[Collected data entries]
+ + + + + + +

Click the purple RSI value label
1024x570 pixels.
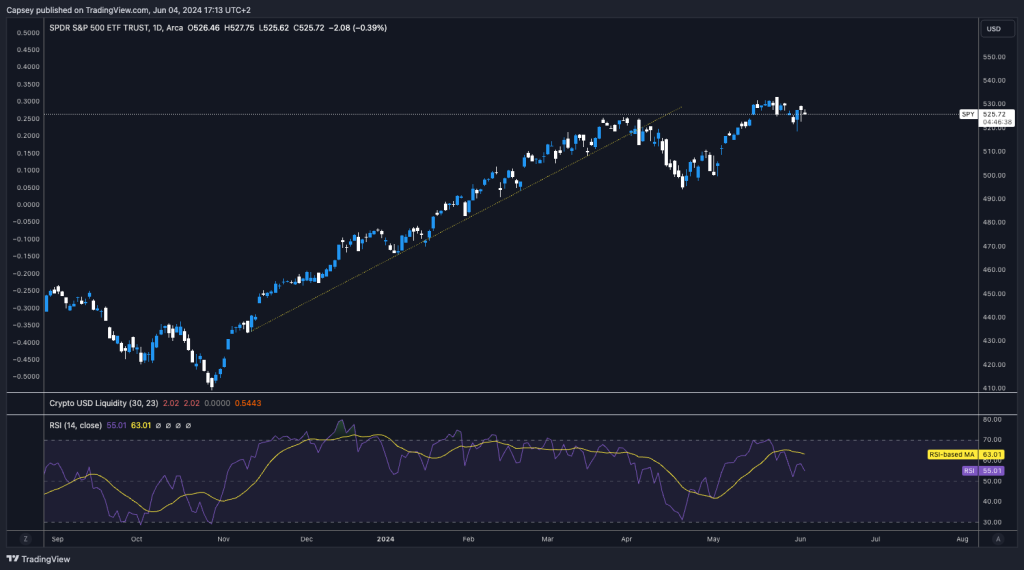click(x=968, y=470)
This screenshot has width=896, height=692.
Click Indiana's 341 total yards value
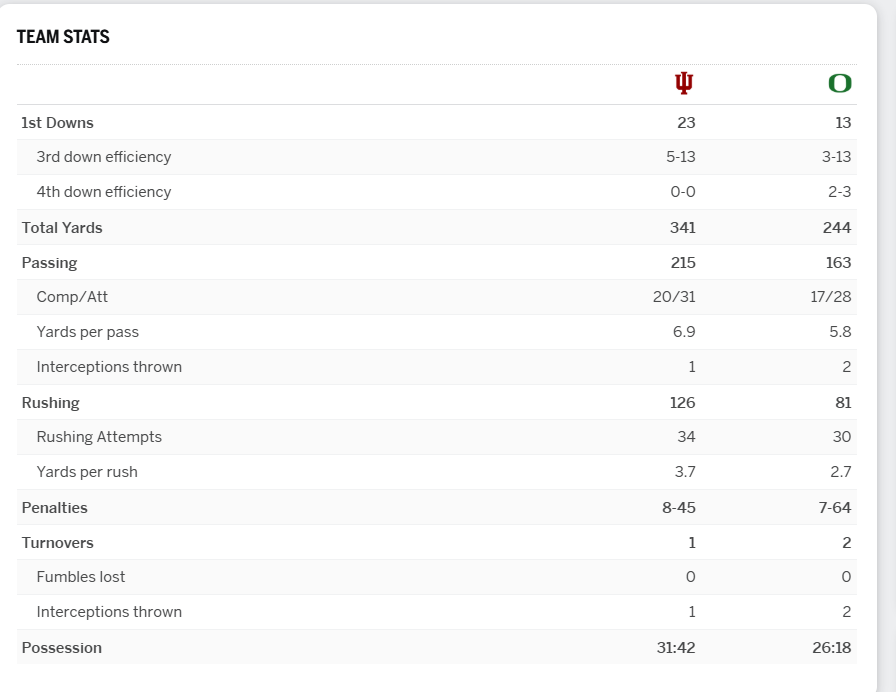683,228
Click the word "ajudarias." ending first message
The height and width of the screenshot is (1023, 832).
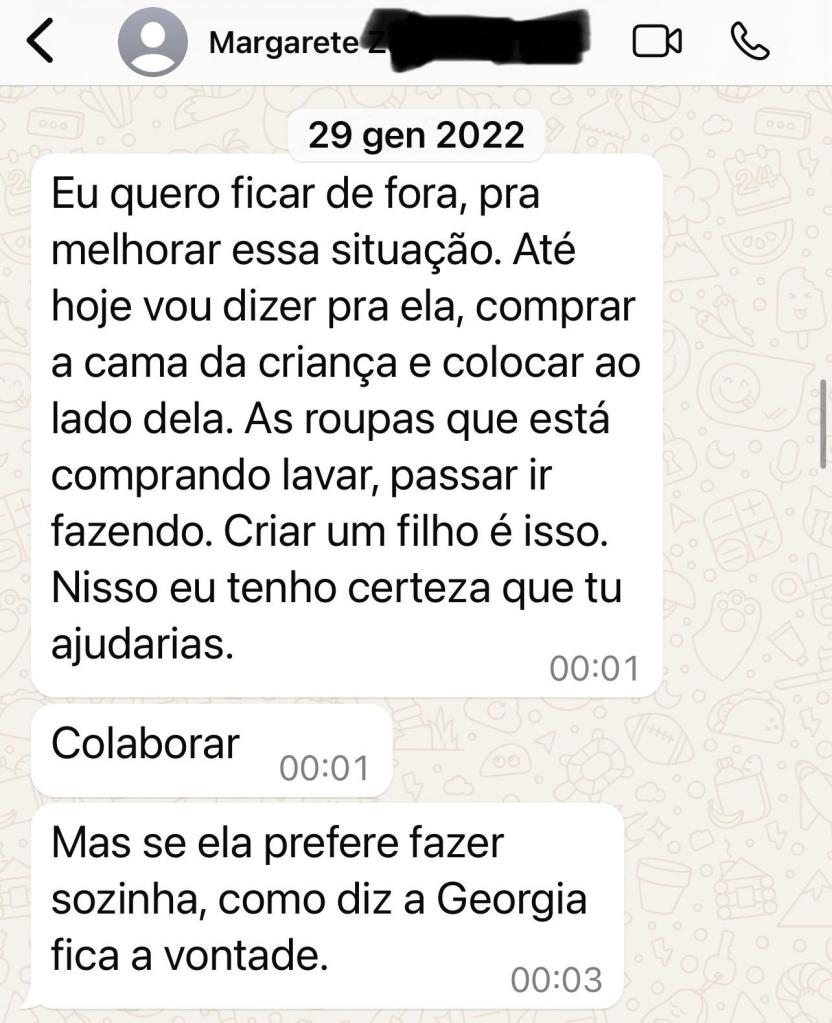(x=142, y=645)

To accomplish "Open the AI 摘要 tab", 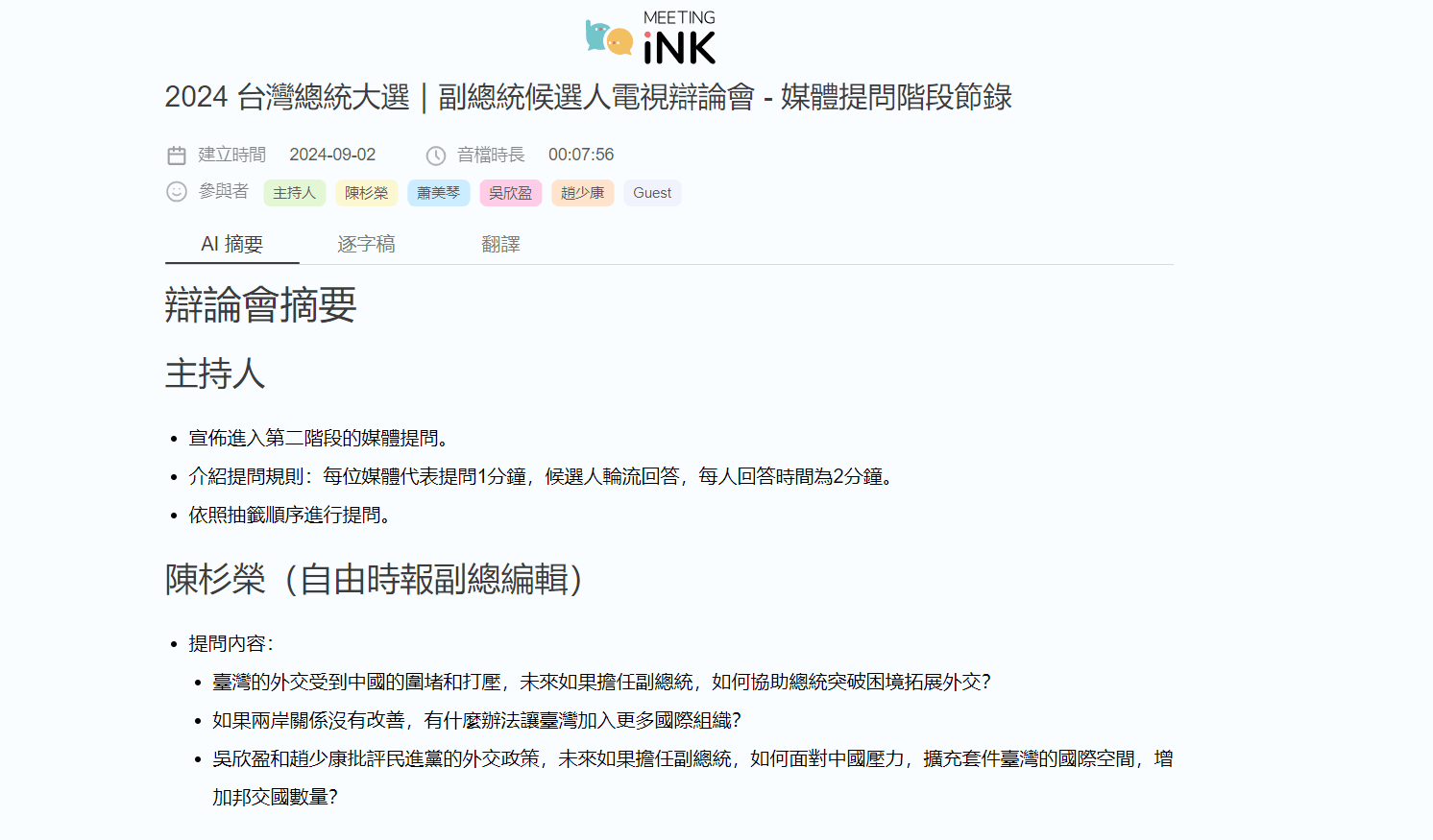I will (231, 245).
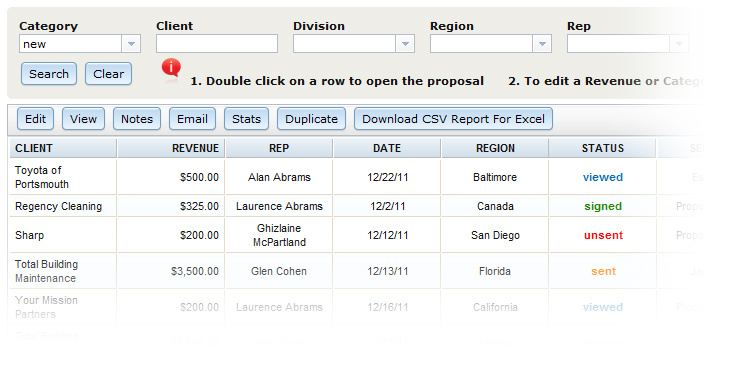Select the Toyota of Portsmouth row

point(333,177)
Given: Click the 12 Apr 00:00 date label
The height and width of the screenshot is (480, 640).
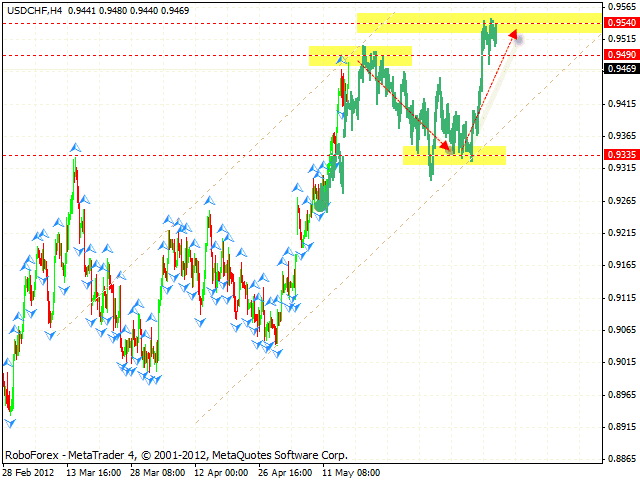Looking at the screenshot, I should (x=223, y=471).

+ + + + + + +

[Prompt] From the line with "The height and width of the screenshot is (480, 640)." down to the final line of the entries above, repeat each line exactly; omit the pictures.

[Response area]
The height and width of the screenshot is (480, 640).
Looking at the screenshot, I should (x=223, y=471).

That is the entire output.